Write out all of the lines below again, requests included, and shift each coordinate in the answers by adding 35 to it. Leave out the pictures.

Input data:
□ □ □ □ □

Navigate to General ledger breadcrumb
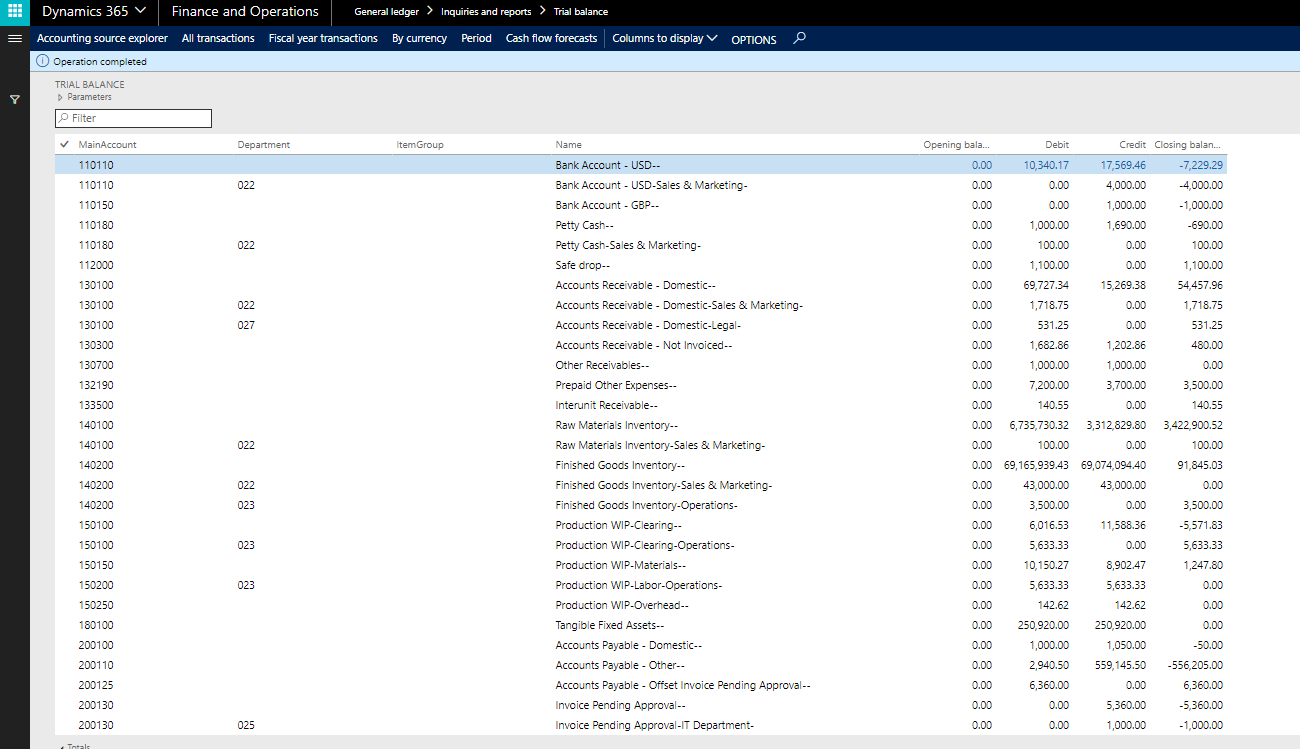 [386, 12]
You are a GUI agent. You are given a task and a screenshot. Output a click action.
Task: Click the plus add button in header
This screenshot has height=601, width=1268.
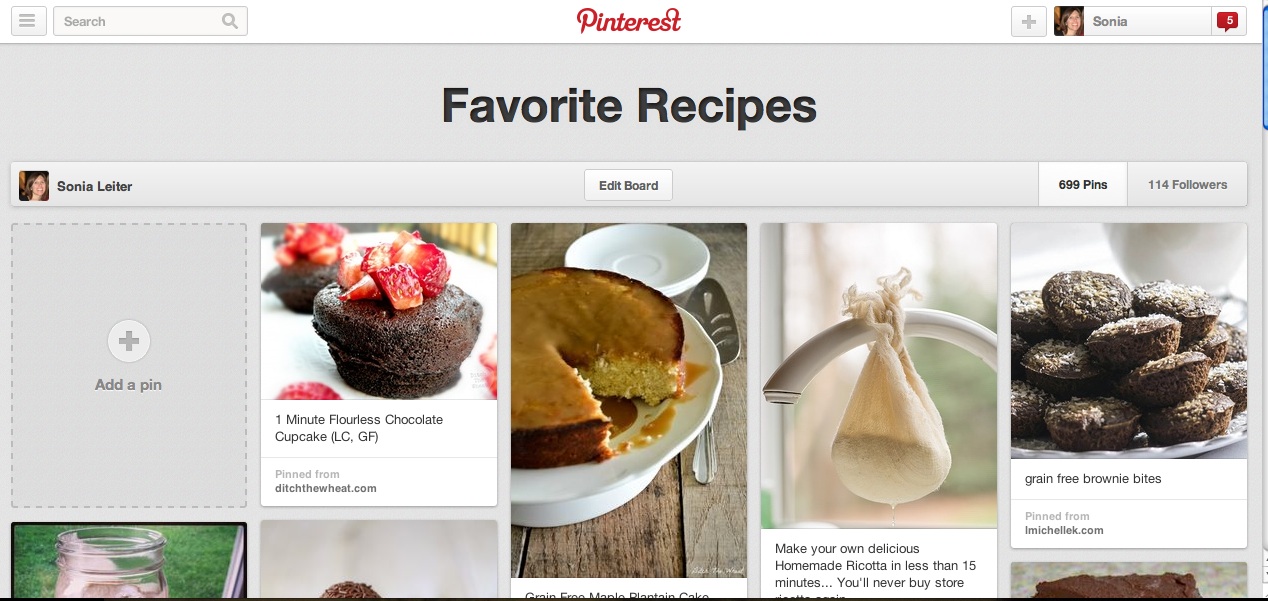tap(1028, 21)
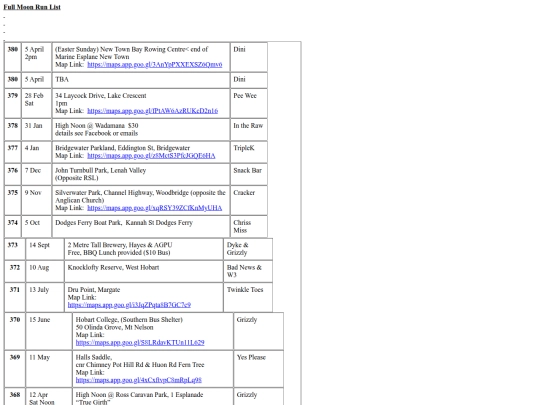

□ □ □ □ □

Solution for this problem:
Navigate to General ledger breadcrumb
 [421, 47]
You are a GUI agent. You are given a task and a screenshot. Output a click action.
Task: Click the plus add button in header
This screenshot has height=601, width=1268.
tap(1063, 56)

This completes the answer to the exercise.